== Segment start ==

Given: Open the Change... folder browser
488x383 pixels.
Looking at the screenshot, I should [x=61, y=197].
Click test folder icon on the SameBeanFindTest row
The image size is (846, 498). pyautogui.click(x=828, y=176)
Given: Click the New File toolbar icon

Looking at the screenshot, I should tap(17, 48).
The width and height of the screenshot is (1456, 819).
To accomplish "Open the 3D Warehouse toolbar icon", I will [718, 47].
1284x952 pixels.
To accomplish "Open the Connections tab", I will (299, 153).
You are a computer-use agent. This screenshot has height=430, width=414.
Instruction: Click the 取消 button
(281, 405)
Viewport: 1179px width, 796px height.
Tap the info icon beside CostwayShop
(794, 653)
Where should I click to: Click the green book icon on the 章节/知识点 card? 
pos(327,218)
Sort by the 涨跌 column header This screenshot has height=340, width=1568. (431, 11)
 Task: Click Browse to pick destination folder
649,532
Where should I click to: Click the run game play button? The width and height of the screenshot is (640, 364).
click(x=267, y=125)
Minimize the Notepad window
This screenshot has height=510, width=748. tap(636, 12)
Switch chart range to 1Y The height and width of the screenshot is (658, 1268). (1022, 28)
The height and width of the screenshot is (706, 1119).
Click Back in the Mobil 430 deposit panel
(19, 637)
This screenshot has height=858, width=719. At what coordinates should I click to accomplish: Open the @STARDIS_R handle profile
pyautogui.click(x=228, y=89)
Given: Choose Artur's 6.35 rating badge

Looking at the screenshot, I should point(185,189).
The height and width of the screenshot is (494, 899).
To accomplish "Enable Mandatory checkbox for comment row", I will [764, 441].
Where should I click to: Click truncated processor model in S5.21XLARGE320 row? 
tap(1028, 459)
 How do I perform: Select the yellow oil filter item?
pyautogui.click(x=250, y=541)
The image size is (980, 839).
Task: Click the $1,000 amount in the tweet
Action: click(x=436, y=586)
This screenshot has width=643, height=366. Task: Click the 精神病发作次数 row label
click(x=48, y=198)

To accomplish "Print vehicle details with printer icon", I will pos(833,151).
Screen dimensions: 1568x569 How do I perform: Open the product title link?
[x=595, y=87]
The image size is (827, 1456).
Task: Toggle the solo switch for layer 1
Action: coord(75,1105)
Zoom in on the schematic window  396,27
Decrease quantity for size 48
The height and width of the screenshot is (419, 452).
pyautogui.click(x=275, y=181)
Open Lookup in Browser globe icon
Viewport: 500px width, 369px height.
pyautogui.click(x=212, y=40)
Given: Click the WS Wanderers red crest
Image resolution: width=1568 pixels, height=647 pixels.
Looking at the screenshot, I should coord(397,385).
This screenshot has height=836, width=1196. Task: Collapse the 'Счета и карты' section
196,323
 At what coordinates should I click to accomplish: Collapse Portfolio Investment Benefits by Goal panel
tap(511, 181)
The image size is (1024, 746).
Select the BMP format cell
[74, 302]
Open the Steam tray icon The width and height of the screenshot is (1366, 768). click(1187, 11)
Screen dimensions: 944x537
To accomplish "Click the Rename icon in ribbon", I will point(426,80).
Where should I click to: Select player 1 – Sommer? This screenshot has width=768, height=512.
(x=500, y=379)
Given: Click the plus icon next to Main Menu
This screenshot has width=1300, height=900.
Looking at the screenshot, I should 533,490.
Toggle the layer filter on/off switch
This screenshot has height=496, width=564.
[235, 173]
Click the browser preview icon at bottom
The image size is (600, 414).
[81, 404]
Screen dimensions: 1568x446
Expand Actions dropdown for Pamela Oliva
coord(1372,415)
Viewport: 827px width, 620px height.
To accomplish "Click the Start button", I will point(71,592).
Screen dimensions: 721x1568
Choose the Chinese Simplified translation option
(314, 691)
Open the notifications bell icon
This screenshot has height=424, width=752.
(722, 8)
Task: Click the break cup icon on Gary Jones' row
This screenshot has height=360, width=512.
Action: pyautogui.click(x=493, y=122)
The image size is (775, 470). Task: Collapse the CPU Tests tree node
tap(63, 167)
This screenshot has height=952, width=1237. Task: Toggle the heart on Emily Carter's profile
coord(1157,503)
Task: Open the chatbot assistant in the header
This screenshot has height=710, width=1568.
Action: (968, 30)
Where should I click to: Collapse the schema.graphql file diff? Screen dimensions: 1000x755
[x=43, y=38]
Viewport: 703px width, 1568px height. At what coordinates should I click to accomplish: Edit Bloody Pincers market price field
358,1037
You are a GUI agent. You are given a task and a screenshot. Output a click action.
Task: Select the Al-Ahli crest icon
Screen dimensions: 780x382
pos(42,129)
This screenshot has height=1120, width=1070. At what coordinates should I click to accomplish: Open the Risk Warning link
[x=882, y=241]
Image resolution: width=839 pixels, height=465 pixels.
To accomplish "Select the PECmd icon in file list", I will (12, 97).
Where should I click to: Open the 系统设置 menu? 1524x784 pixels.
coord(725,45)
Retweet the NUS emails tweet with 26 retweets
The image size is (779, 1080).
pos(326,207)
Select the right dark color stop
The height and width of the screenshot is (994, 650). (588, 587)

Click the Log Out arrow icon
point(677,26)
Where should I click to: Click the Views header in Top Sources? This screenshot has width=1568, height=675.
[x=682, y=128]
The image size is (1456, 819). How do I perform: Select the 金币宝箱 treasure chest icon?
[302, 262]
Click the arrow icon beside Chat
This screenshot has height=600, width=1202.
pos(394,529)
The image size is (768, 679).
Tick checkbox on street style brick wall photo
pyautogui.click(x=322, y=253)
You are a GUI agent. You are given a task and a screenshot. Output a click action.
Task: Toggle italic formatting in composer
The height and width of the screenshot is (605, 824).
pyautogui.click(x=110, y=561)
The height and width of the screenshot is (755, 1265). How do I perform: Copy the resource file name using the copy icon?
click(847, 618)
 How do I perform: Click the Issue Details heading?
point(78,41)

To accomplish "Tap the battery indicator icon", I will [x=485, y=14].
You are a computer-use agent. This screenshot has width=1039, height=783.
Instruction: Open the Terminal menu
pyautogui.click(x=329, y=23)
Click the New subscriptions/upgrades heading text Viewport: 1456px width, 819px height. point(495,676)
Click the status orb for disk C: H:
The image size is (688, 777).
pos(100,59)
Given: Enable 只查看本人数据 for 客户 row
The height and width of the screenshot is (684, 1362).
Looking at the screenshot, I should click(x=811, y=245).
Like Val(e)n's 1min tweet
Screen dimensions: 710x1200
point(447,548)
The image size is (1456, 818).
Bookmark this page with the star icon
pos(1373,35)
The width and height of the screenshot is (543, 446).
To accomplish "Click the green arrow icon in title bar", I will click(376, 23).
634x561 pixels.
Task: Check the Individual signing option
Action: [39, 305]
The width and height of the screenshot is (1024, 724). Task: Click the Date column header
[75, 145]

== Segment end ==

◆ EXERCISE INSTRUCTIONS ◆
Pull out all lines from the entries above that include the word "Enable".

◆ TASK OUTPUT ◆
To accomplish "Enable Mandatory checkbox for comment row", I will [764, 441].
Given: Enable 只查看本人数据 for 客户 row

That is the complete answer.